Quote From: piratefan

I have been divorced for over 6 years, have 3 grown children, (I'm in my early 50s) and have had one semi-serious relationship since my divorce (it lasted over a year and I ended it when he admitted that he didn't like my younger son).  My problem is that now I'm dating another man -- we've been dating for awhile now, and the last time we were together, and making love, he (in the heat of the moment, so to speak) took digital photos of my private areas.  Then, when I jokingly (because I didn't really know how to bring it up) confronted him the next morning, his first response was "Wow, it didn't have a flash, I didn't know you knew I was doing that!"  Then, the next evening he told me that he had deleted the pictures from his camera because he "felt bad and guilty".  I don't know if I believe that or not.  Also, he's EXTREMELY needy, always touching and rubbing me, subtly trying to make me feel guilty for not touching him constantly -- and still talks about his wife (who died more than 3 years ago) frequently, usually tearing up each and every time he talks about her.  I feel like I'm being obligated to care for this man and it's driving me away from him, but I'm afraid to tell him because I honestly don't know how he'll react.  Am I being overly sensitive or do I really have a problem?  I really feel like the camera thing was a violation -- but I'd like to hear from others out there -- maybe I am just being too picky -- I just don't know anymore.

Yes-The camera thing was a violation-You did not know about it and he should have asked you first-  I think he violated your rights-No -you are not picky-  Or being sensitive-  If he was caring then he would not have done that-

The other thing- It is obvious that he is not over his wife yet-   Three years?   Tha tis not fair to you that he keeps talking about her and crying like that-  (  Something tells me that he is 'pretending'that you are his'wife)-I mean- something is off here-  Please-I am not trying to be mean here- 

Personally-I think you can do better-And maybe wait a while before having sex with a man till you know him really well and that he is emotionally and mentally healthy-  You should not be afraid to tell how you feel-If he reacts badly-well then that is HIS problem not YOURS-  I am sorry-But this is NOT a healthy relatiosnhip -  I think you deserve better-  You are in your 50's-  Yes!  You deserve better than this-Did you see Dr Phil's show- all about Robin the other day?  

You deserve better-

Get rid of this guy and 'find' some one who will treat you like a queen! 

 
September 15, 2006, 2:25 pm CDT

he's not going to marry you

Quote From: darklore

 I have this problem with my boyfriend after he had givin me an angagment at that after being together for 5 years, now he is getting nervous. he does not want to go to a motel or hotel after we wed because he cannot afford it  i'm thinking how cheap can you get. he would rather stay home. he is 30 I am 52.

darklore

I can't tell you how many times I've seen this happen - a guy will give you an engagement ring just to shut you up, but if he doesn't set an actual marriage date at that time, he isn't interested in marriage.

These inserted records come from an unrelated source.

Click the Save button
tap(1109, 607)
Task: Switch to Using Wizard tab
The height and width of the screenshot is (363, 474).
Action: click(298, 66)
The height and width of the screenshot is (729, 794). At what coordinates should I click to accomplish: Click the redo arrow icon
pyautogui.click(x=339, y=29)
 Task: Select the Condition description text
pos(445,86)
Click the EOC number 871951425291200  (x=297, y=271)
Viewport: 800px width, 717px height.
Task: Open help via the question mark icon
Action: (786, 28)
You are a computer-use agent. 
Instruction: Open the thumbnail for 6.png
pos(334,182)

Even if he IS, do you want to be married to a cheapo like that?


My advice is to lose him, no matter how painful it is. Sounds like he's using you. Are you supporting him financially by any chance?

 
September 15, 2006, 2:29 pm CDT

I agree, that's just creepy

Quote From: hotnychick

Yes-The camera thing was a violation-You did not know about it and he should have asked you first-  I think he violated your rights-No -you are not picky-  Or being sensitive-  If he was caring then he would not have done that-

The other thing- It is obvious that he is not over his wife yet-   Three years?   Tha tis not fair to you that he keeps talking about her and crying like that-  (  Something tells me that he is 'pretending'that you are his'wife)-I mean- something is off here-  Please-I am not trying to be mean here- 

Personally-I think you can do better-And maybe wait a while before having sex with a man till you know him really well and that he is emotionally and mentally healthy-  You should not be afraid to tell how you feel-If he reacts badly-well then that is HIS problem not YOURS-  I am sorry-But this is NOT a healthy relatiosnhip -  I think you deserve better-  You are in your 50's-  Yes!  You deserve better than this-Did you see Dr Phil's show- all about Robin the other day?  

You deserve better-

Get rid of this guy and 'find' some one who will treat you like a queen! 

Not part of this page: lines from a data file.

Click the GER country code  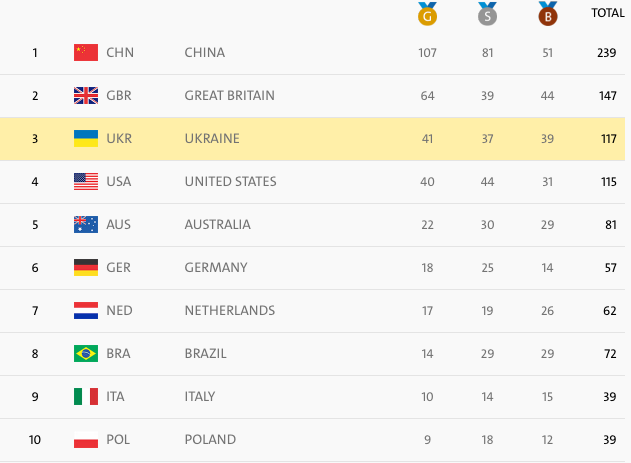point(118,268)
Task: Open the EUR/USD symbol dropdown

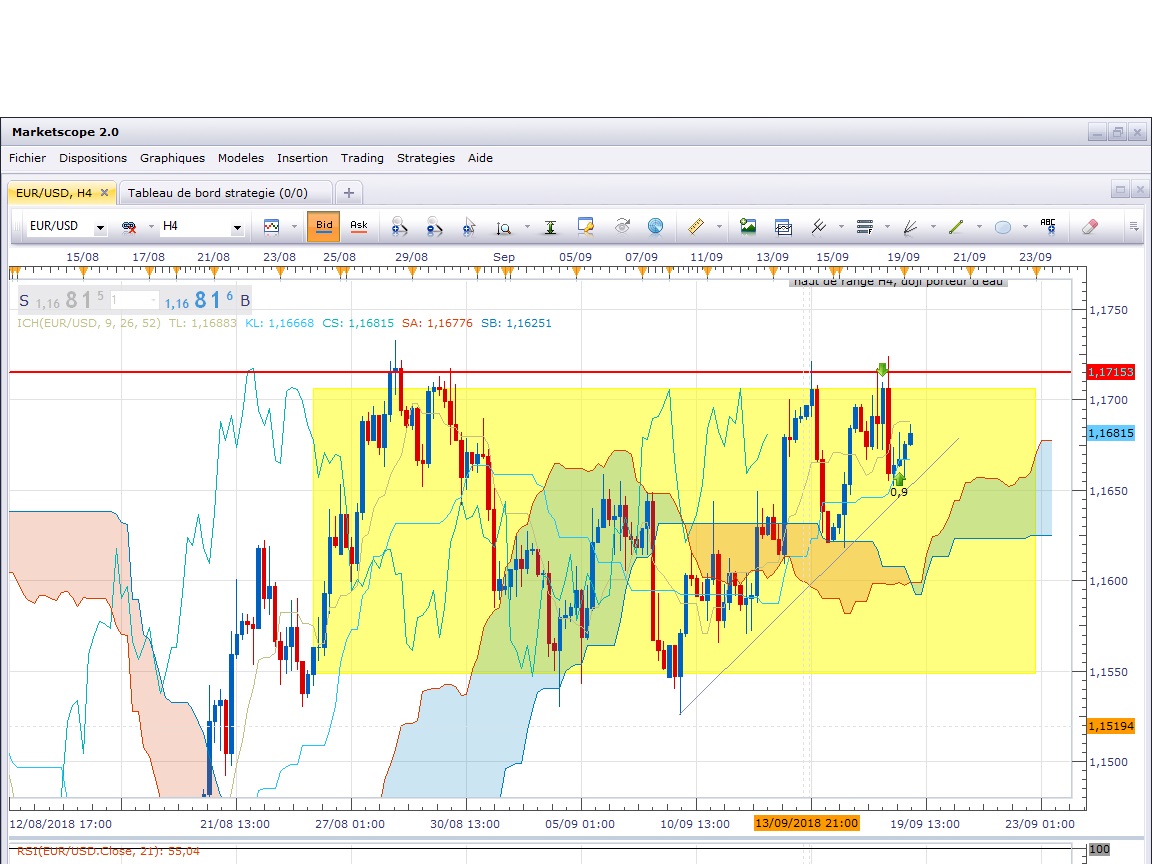Action: (100, 228)
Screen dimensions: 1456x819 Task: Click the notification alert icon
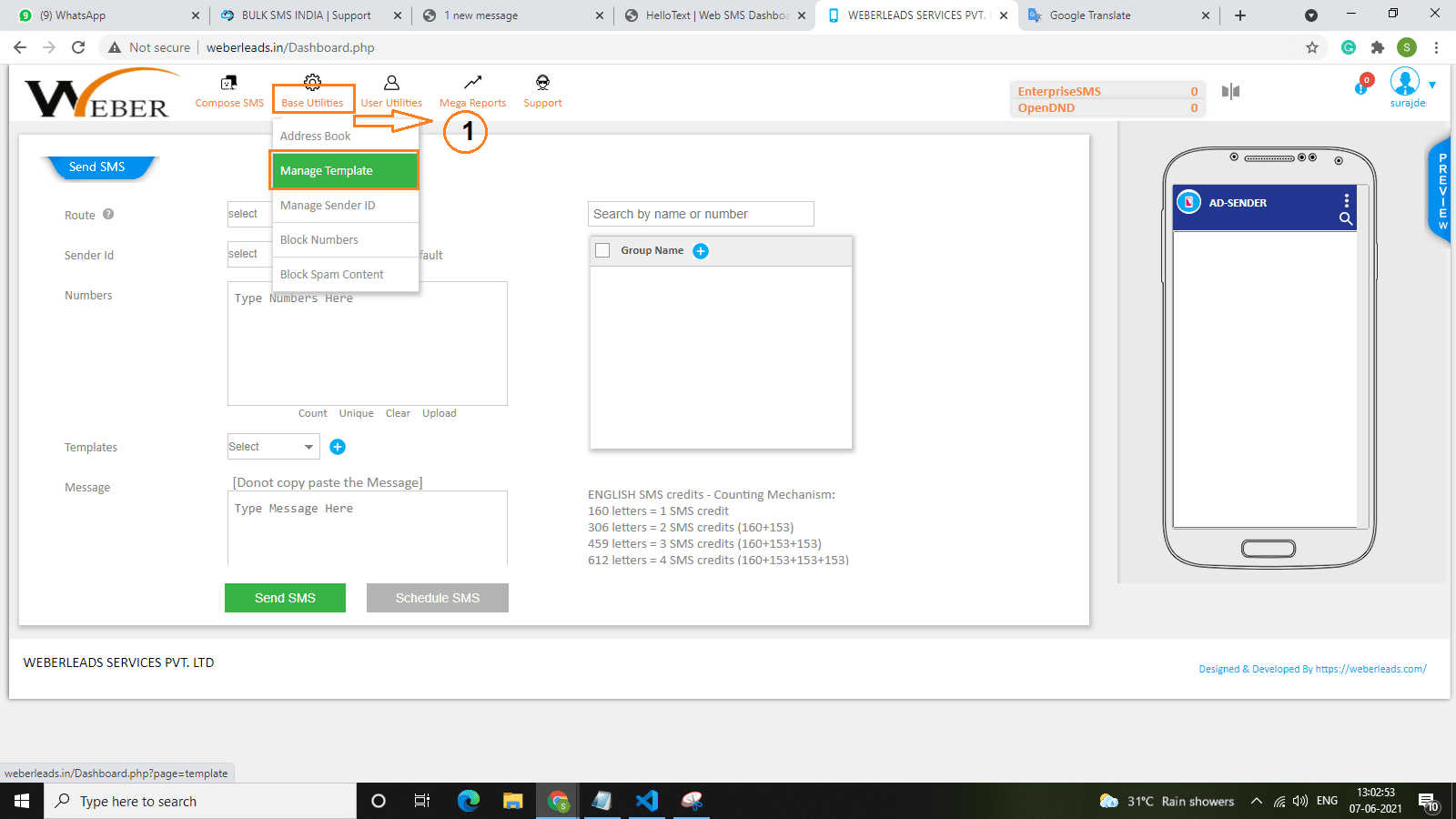pyautogui.click(x=1362, y=86)
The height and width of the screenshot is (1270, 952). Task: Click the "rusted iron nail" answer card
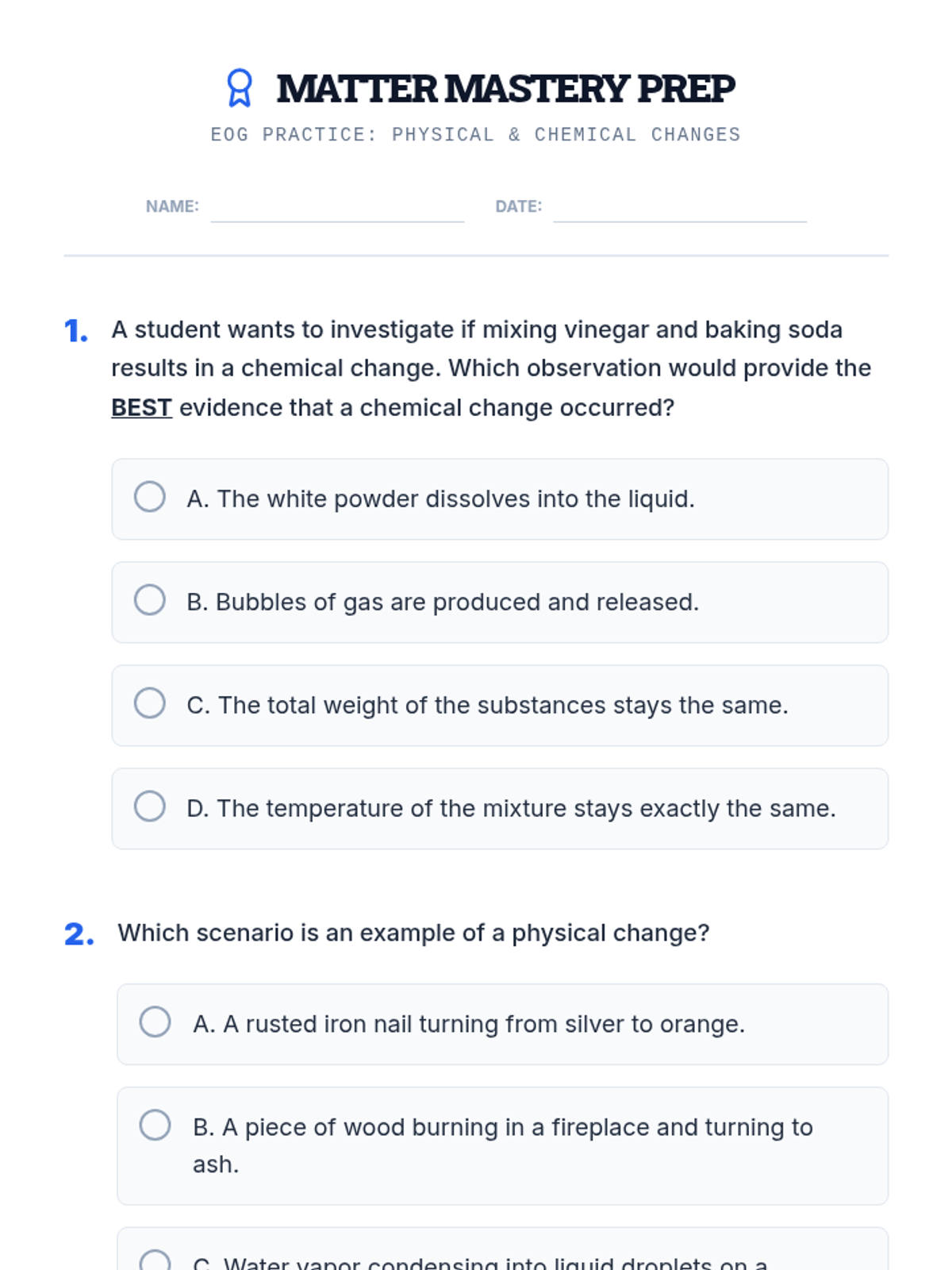coord(503,1025)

Taking photos of your lover's privates without asking first is... well, something a weirdo would do. Why would he hide his desire to do that? I don't think there's anything wrong with it but the fact he was doing it while he thought you didn't know is strange.
 
September 15, 2006, 2:43 pm CDT

at our age, the men worth having are all taken

Quote From: piscesgrll44

I am 45 and alone. I have been married twice and divorced twice, had a 2 year relationship and just recently broke up with the two year relationship. With the experiences that I have had from those relationships, I find my self questioning anyone that I meet, about their feelings, intentions, whether they are being sincere about what they say etc.  It has been hard for me to start a relationship because of the way I feel about men. I realize that not all men are alike but my heart tells me other wise. I need some advice about what I should do so I can move on and have a decent loving realtionship.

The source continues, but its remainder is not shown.